Enam bulan kemudian dia divonis mati di Yogyakarta. Rencananya eksekusi mati dilaksanakan pada 29 April 2015 di Nusakambangan, Cilacap, Jawa Tengah.
“Saya benar-benar tidak tahu soal heroin di tas itu. Saya dijebak,” kata Mary ketika ditemui Tempo pada Selasa, 28 Mei 2019.
Agus menerangkan Mahkamah Agung Filipina ingin mendatangkan Mary Jane ke Filipina untuk diminta keterangan. Tapi, keinginan itu tidak mungkin dikabulkan. Indonesia belum memiliki aturan tentang kesaksian terpidana mati ke negara lain.
"Terganjal soal kedaulatan dan keamanan," ucap Agus.
Yang paling memungkinkan, Agus melanjutkan, mendatangkan otoritas hukum Filipina ke Indonesia untuk bertemu dengan Mary Jane dan disaksikan Jaksa RI. Pengacara perekrut Mary Jane juga bisa dihadirkan di Indonesia.

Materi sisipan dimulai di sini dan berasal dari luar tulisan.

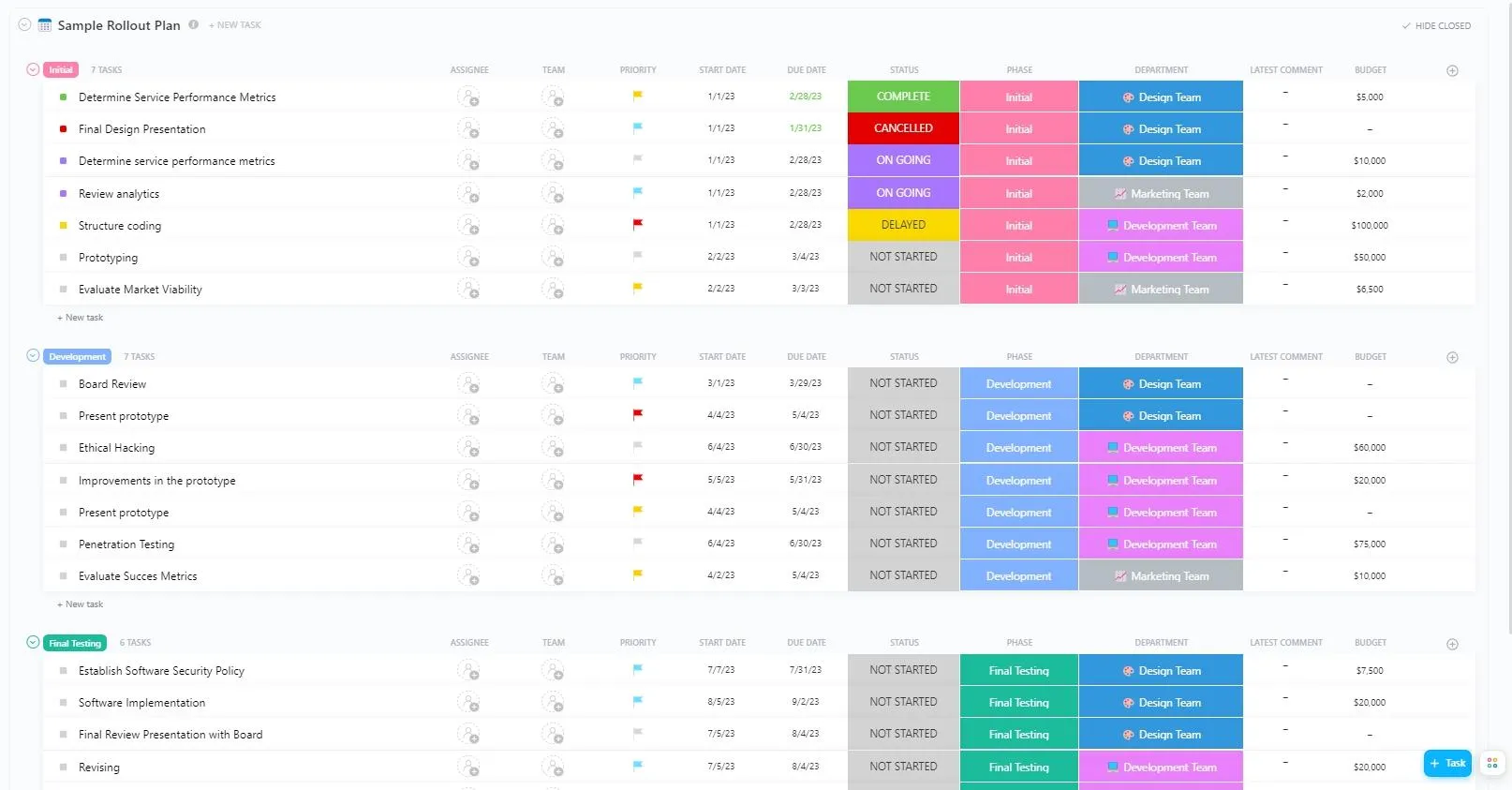
Task: Click the info icon beside Sample Rollout Plan
Action: (193, 25)
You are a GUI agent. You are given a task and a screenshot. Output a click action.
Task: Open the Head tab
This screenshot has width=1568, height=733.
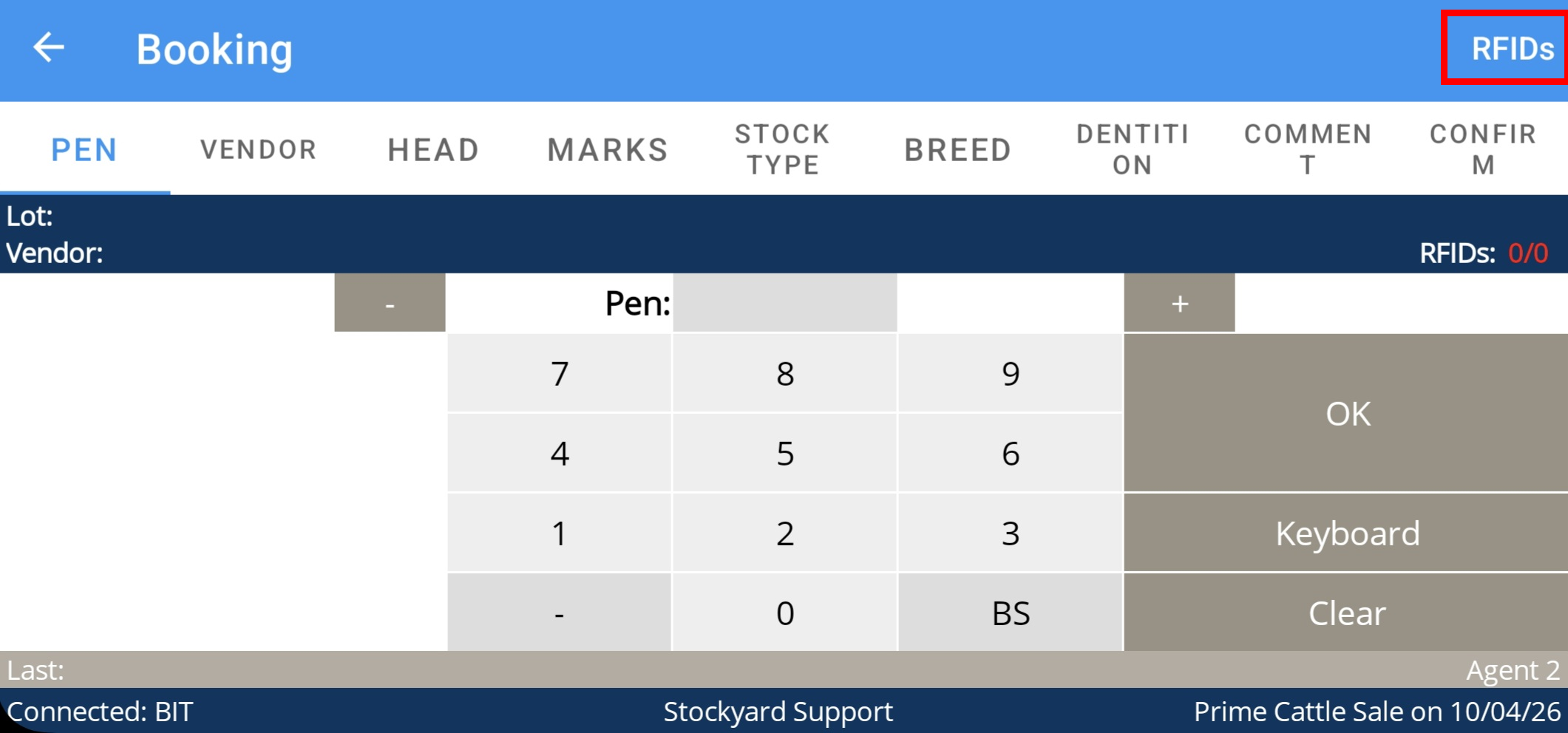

Upaya mengajukan kesaksian Mary Jane untuk lepas dari eksekusi sudah pernah dilakukan sebelumnya. Bahkan pernah ada wacana telekonferensi antara Mary Jane dan ororitas hukum Filipina. Rencana tersebut gagal dengan alasan terhambat persoalan teknis.
Menurut Agus, kondisi Mary Jane dalam keadaan sehat. Sebulan yang lalu, ibu dan kakaknya menengok di Lapas Wirogunan.
Adapun Mary berulang kali menyatakan dirinya adalah korban perdagangan manusia. “Saya ingin bebas dan mendapatkan keadilan.”
Mary Jane ingin bertemu dengan Presiden Joko Widodo untuk memohon grasi atau pengampunan agar terbebas dari eksekusi mati. Dia pernah mengajukan permohonan grasi tapi ditolak Presiden Jokowi pada 30 Desember 2014.
Mary kemudian menulis surat pribadi untuk Jokowi pada 16 April 2015. Presiden Jokowi akhirnya menunda eksekusi Mary Jane setelah disurati Pemerintah Filipina. Mary Jane pun lepas dari eksekusi regu tembak.
Penundaan hukuman mati itu seperti memberi Mary Jane kekuatan dan mendapatkan kehidupan kedua. Dia mewanti-wanti supaya masyarakat berhati-hati agar tak menjadi korban kejahatan perdagangan manusia seperti dirinya.